Tangan Shilla memeluk lengan Gabriel dan membimbingnya menuju sofa yang sebelumnya ia duduki. Perlahan ia mengusap punggung kekasihnya itu untuk menenangkan emosinya. Shilla sama sekali tak mengajak Gabriel berbicara untuk membiarkannya mengatur nafas.
“aku beruntung punya kamu..” lirih Gabriel setelah ia dapat menenangkan perasaannya.
“aku lebih!” balas Shilla mantab. “semua orang yang merasa punya kamu itu beruntung, Gab!”
Gabriel mengacak-acak poni Shilla gemas.
“Shil, kamu percaya karma?” tanya Gabriel sedikit ragu.
Hanya sebuah anggukan yang Shilla beri untuk menjawab pertanyaan sang kekasih.
“aku harap itu nggak berlaku buat aku.”
Shilla mengerti benar apa yang dimaksud Gabriel. Ia tau pengerannya itu tak ingin kehilangannya karena ganjaran untuk kesalahannya di masa lalu. Gadis cantik itu menyenderkan kepalanya di bahu kokoh Gabriel, mencoba meredam segala kekuatiran yang membelenggu kekasihnya.
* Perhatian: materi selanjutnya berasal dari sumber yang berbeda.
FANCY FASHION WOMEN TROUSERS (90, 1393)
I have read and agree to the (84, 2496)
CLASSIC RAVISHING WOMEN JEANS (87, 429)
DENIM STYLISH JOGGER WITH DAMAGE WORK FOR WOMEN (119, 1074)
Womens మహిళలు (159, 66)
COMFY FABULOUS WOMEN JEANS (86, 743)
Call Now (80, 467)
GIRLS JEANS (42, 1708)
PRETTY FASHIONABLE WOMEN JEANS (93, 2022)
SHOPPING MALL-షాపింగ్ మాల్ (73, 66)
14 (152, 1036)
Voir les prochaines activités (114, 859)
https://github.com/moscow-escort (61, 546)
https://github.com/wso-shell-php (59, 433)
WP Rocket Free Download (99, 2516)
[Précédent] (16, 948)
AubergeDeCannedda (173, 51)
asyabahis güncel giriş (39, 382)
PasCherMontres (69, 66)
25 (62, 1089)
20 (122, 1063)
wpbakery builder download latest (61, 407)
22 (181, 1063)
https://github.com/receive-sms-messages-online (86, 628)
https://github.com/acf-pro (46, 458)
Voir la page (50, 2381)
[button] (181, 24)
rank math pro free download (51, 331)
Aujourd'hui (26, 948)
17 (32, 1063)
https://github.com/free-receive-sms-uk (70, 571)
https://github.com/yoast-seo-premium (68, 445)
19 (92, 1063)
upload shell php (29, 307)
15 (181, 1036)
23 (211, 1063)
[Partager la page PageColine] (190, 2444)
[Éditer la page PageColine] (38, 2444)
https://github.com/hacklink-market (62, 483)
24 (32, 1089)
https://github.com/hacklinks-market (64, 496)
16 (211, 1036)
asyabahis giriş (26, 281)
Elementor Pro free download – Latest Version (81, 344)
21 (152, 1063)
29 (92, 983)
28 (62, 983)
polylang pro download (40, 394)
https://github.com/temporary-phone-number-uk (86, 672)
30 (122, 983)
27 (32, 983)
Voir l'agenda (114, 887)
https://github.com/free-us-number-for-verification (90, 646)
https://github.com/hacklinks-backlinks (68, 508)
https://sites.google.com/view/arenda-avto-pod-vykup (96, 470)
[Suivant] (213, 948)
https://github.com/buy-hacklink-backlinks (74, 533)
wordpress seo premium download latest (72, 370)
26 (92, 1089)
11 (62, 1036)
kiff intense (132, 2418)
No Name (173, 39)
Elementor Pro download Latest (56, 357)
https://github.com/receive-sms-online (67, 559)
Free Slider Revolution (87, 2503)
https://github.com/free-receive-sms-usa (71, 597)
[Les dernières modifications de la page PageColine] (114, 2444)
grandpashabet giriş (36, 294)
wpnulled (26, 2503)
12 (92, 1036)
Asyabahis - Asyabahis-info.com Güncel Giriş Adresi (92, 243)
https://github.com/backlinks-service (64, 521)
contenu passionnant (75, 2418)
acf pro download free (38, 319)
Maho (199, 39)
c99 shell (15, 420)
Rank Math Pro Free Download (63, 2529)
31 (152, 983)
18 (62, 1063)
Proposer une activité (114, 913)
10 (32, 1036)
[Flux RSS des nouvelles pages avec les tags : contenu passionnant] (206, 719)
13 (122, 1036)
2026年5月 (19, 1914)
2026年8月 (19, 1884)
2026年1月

“aku cuma bisa kasih yang terbaik, tapi apa yang terjadi nanti, biar waktu yang jawab.” Lirih Shilla
***
Tubuh mungil gadis cantik itu seakan terpaku pada jam berwarna biru langit yang bertengger manis di dinding kamarnya. Bola matanya seolan terhipnotis mengikuti laju jarum yang berporos tepat pada bagian tengah jam berbentuk oval itu. Rasanya ingin sekali ia meraih benda itu dan melemparnya jauh-jauh agar ia tak lagi menyaksikan waktu bergulir dan menyaksikannya menjadi milik orang lain, bukan pangeran hatinya.
Matanya terasa pedih namun entah mengapa air matanya tak juga bersedia mengalir. Ia hanya bisa diam dan pasrah dengan apa yang orang-orang di sekitarnya lakukan padanya. Memoles wajah cantiknya dengan make up tebal untuk menutup sembabnya, memakaikan berbagai perhiasan indah di tubuhnya, dan sebuah gaun yang sangat cantik yang nampak begitu serasi dengan tubuhnya. Tak ubahnya sebuah boneka Barbie yang tak mampu berkelit saat dimainkan pemiliknya.
“nona Ify memang cantik sekali.” Puji salah satu pelayan yang baru saja masuk ke dalam kamar Ify dan menyaksika nona mudanya baru saja selesai didandani.
Ify hanya membalasnya dengan senyuman hambar. Meskipun ia diperlakukan bak seorang putri raja namun ia justru merasa menjadi seorang tawanan.
“bi, tolong gantikan air di vas bunga itu!” perintah Ify lirih sambil menunjuk mawar biru pemberian Rio. Terlihat dari luar vas bening itu jika air yang Ify tuang ke dalamnya mulai berkurang karena kapilaritas batang bunga langka itu.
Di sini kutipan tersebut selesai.